We next tested whether Dom3Z also possesses 5′-3′ exoribonuclease activity, based on our observations with Dxo1 (Chang et al., 2012). A 30 nucleotide RNA substrate with a 5′-end monophosphate and a 3′-end FAM (6-carboxyfluorescein) fluorophore (Sinturel et al., 2009a) was degraded by wild-type Dom3Z from the 5′-end with clear intermediates detected (Figure 1B, lanes 2-4)), but not by a catalytically inactive Dom3Z (lane 5), suggesting that Dom3Z has distributive, 5′-3′ exoribonuclease activity. The lack of detectable activity on a ssDNA substrate (lanes 6-9) demonstrates the Dom3Z exonuclease activity is RNA-specific.

To determine whether capped RNAs can be degraded by Dom3Z, methyl-capped RNAs labeled at the 5′-end, 3′-end or uniform labeled were incubated with Dom3Z and their decay followed over time in vitro. All the RNAs were efficiently degraded by Dom3Z (Figure 1C). Dom3Z activity was also tested on RNAs with different 5′-end modifications, including unmethylated cap, triphosphate group, monophosphate group, and hydroxyl group. All the substrates were degraded except the one with a 5′-end hydroxyl (Figure 1D), demonstrating that the Dom3Z 5′-3′ exonuclease activity requires a 5′-end monophosphate on the RNA substrate, analogous to Xrn1 and Xrn2.

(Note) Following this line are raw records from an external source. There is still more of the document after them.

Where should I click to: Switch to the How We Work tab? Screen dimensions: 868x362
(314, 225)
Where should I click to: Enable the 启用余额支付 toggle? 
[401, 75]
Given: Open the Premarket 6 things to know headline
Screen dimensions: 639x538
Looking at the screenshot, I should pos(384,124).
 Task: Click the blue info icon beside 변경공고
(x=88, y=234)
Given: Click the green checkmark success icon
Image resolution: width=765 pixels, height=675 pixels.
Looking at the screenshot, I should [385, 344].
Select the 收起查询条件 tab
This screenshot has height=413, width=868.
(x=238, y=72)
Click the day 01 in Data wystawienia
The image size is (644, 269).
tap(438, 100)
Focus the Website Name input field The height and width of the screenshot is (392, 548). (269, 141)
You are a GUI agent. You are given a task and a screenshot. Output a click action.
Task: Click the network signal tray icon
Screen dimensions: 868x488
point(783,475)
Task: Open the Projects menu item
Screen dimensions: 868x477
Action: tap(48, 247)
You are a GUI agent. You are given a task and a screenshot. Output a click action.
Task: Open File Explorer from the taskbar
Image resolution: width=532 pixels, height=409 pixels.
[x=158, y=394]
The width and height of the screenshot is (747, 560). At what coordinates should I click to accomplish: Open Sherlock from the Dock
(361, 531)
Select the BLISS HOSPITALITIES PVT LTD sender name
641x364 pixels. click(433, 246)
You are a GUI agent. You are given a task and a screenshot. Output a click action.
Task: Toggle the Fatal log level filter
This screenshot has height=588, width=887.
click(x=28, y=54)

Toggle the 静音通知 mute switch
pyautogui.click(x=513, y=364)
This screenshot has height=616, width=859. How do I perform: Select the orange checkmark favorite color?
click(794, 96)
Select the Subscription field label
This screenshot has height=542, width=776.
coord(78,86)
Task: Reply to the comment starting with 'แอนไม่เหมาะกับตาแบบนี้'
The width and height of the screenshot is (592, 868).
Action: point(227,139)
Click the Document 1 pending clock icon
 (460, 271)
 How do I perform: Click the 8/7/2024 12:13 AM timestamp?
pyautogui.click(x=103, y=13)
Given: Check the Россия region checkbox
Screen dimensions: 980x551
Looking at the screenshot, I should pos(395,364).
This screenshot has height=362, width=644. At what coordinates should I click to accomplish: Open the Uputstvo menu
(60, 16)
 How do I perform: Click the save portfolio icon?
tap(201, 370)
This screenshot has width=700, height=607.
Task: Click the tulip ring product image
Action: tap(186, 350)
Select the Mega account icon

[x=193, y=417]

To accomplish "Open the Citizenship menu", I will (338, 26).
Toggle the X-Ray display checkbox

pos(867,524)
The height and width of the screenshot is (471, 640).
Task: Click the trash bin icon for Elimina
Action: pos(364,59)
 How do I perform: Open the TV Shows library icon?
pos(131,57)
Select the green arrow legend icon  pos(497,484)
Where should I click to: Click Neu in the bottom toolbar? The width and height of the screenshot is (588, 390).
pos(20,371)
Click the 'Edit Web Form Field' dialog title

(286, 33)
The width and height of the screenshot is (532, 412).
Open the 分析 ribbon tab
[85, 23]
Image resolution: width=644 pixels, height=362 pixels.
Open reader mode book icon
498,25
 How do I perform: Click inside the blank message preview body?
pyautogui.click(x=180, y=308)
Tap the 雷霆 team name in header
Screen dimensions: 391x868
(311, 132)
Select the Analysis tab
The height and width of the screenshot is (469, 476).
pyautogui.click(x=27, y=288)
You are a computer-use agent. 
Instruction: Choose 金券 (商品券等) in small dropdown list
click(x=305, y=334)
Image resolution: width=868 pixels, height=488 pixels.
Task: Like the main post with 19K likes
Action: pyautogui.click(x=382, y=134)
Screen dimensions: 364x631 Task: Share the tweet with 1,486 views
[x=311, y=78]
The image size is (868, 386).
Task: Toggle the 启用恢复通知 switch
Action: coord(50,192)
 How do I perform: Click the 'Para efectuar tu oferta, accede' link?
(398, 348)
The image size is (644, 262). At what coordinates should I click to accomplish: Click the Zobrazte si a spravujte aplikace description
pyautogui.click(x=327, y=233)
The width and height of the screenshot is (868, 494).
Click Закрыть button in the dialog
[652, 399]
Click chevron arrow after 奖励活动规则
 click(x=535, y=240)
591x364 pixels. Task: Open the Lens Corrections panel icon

Overall, our data demonstrate that Dom3Z has three catalytic activities: decapping activity that removes the entire methylated or unmethylated cap structure, PPH activity, and distributive 5′-3′ exonuclease activity. We will refer to Dom3Z as Decapping Exoribonuclease, DXO, from here on in.

While DXO showed decapping activity toward methylated capped RNAs in vitro, we suspected that such an activity would be thwarted in cells by cap binding proteins, which preferentially bind the methylated cap (Calero et al., 2002; Marcotrigiano et al., 1997; Matsuo et al., 1997; Mazza et al., 2002) and thereby can protect the RNA against decapping by DXO. Consistent with this hypothesis, both the nuclear and the cytoplasmic cap binding proteins, CBP20 and eIF4E (Figure S1), efficiently inhibited DXO decapping of methylated capped RNA in vitro, but had no protective effect on unmethylated capped RNA (Figure 2). These data indicate that DXO should preferentially target defectively capped RNAs in cells.

Figure 2. Cap binding proteins compete for DXO decapping on methyl-capped RNA in vitro.

Figure 2

Decapping activity of 20nM DXO on 32P 5′-end labeled methyl-capped or unmethyl-capped RNA in the presence of the indicated eIF4E, CBP20 or Dcp1A proteins are shown. Decapping assay was carried out as described in legend to Fig 1. Both eIF4E and CBP20 can compete DXO decapping on methyl-capped RNA but not unmethyl-capped RNA.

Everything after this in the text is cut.